Para monseñor Rudelli, esta vibrante realidad eclesial colombiana no es solo una “riqueza humana y de fe”, sino que constituye un “bastión de paz, de justicia y de libertad”, especialmente relevante en aquellas regiones –lamentablemente aún numerosas– asoladas por la violencia persistente. Subrayó el papel fundamental de la Iglesia como actor social y moral en la búsqueda de la reconciliación y la construcción de un futuro más justo.

El nuevo miembro de la Curia Vaticana finalizó su mensaje reiterando su profundo agradecimiento a dos Pontífices: al fallecido papa Francisco, quien lo nombró su representante en Colombia en un gesto de confianza, y al papa León XIV, por la actual llamada a “colaborar de cerca en el ejercicio cotidiano de su suprema misión”, bajo la dirección del Cardenal Pietro Parolin, Secretario de Estado.
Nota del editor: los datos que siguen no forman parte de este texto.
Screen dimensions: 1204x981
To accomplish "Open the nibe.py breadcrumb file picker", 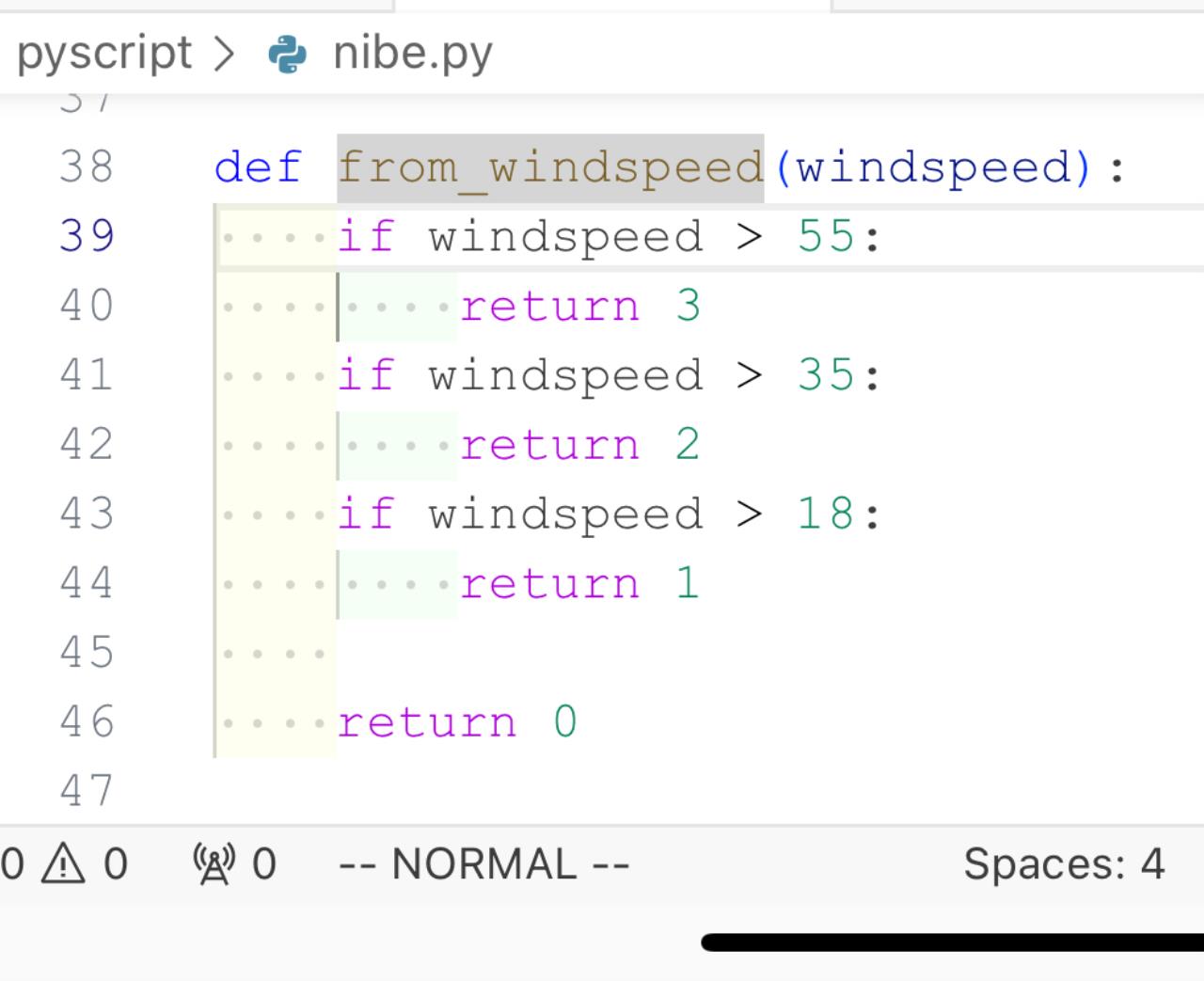I will coord(412,54).
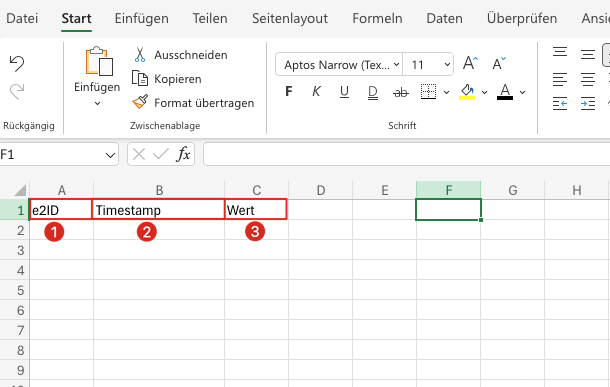
Task: Decrease font size with smaller A icon
Action: point(499,63)
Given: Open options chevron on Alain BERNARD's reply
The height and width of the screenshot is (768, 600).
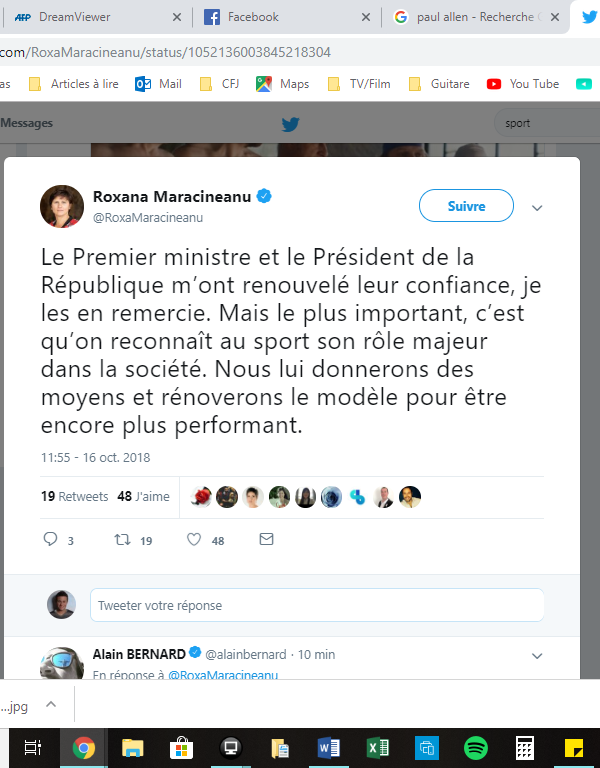Looking at the screenshot, I should click(x=537, y=656).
Esta doble mención subraya la continuidad en el servicio a la Sede Apostólica, de un pontificado a otro.

En sus palabras de despedida, monseñor Rudelli exhortó a la Iglesia en Colombia a seguir construyendo, “con la luz y la fuerza del Espíritu Santo, una Iglesia fundada en el amor de Dios y signo de unidad”. Hizo un llamado a ser una “Iglesia misionera, que abre los brazos al mundo, que anuncia la Palabra, que se deja cuestionar por la historia, y que se convierte en fermento de concordia para la humanidad”, citando directamente las inspiradoras palabras del papa León XIV pronunciadas durante la Misa de inicio de su pontificado, marcando así su adhesión a la visión del actual Sucesor de Pedro.